Die grösste technische Herausforderung war für uns die softwaretechnische Kalibrierung des Gimbals. Neben der Feineinstellung der verschiedenen Sensoren mussten diverse Werte von Hand eingestellt werden. Beispielsweise die Spannung und Anzahl Pole der Motoren, die Widerstandskraft der Motoren, die Geschwindigkeit der Anpassung auf die Idealposition der Kamera oder die zusätzlich übertragene Spannung bei sehr schnellen Stabilisierungsimpulsen. Beim Prozess der Feinkalibration war nach jeder Veränderung der Parameter ein Test-Shot mit der Kamera notwendig um die gemachten Anpassungen zu kontrollieren. Dieses sehr zeitaufwendige und komplizierte Vorgehen führte zum bestmöglichen Setting des Gimbals.

Ursprünglich war geplant, den Fokus unseres Projektes auf die technische Implementierung zu setzen. Uns wurde jedoch relativ schnell klar, dass dieser Themenbereich nur die wenigsten interessiert. Aus diesem Grund entschlossen wir uns, anstelle eines langweiligen theoretisch-technischen Beitrages praktische Ergebnisse unseres Gimbals zu präsentieren.  In Rekordgeschwindigkeit setzten wir eine kurze und knackige Story auf, erstellten eine Shotliste und organisierten spontan eine Schauspielerin. Noch am gleichen Tag hatten wir die Mehrheit des Kurzfilms bereits im Kasten und drehten nach einer kurzen Unterbrechung aufgrund einer Studienreise die restlichen Shots. Die Post-Production des Filmes erledigten wir kurz innerhalb eines Nachmittages.

Lessons-Learned:
Während und nach der Realisation unseres Projektes wurde uns einmal mehr Bewusst, wie wichtig es ist, Geduld zu haben und wie sehr es sich auszahlt, mehr als nur das Mindeste an Zeit und Energie zu investieren. Auch lohnt es sich, die etwas teureren elektronischen Bauteile (z.B. Sensoren, Motoren oder Controller) zu kaufen. Wir haben nicht gespart und wurden durch qualitative hochwertige Elektronik belohnt.

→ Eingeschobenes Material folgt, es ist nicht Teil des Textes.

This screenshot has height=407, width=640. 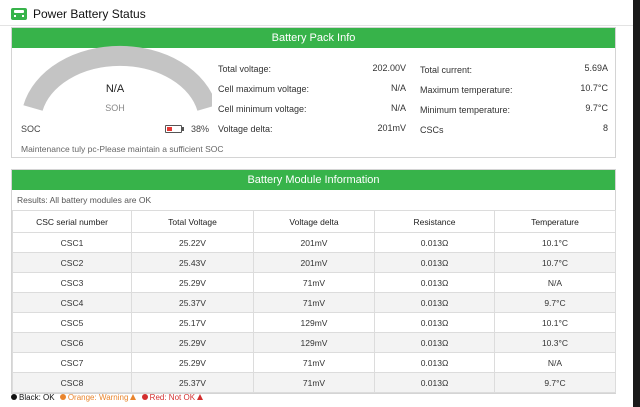 What do you see at coordinates (605, 128) in the screenshot?
I see `cscs-value: 8` at bounding box center [605, 128].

Wie bei vielen elektronischen Geräten, ist der Akku noch die Schwachstelle. Beim Kurzfilmdreh war dieser nach 3 Stunden leer und wir konnten leider nicht alle Shots filmen. Wir werden in den kommenden Tagen nun einen leistungsfähigeren Akku kaufen.

Fazit:
Grundsätzlich sind wir mehr als zufrieden mit dem Umgesetzten. Es war für uns eine grosse Genugtuung, mühelos und ohne technische Probleme mit dem selbstgebauten Gimbal einen Kurzfilm drehen zu können. Wir werden den Gimbal in Zukunft weiter optimieren und denken bereits an nächste technische Erweiterungen und weiterführende Projekte.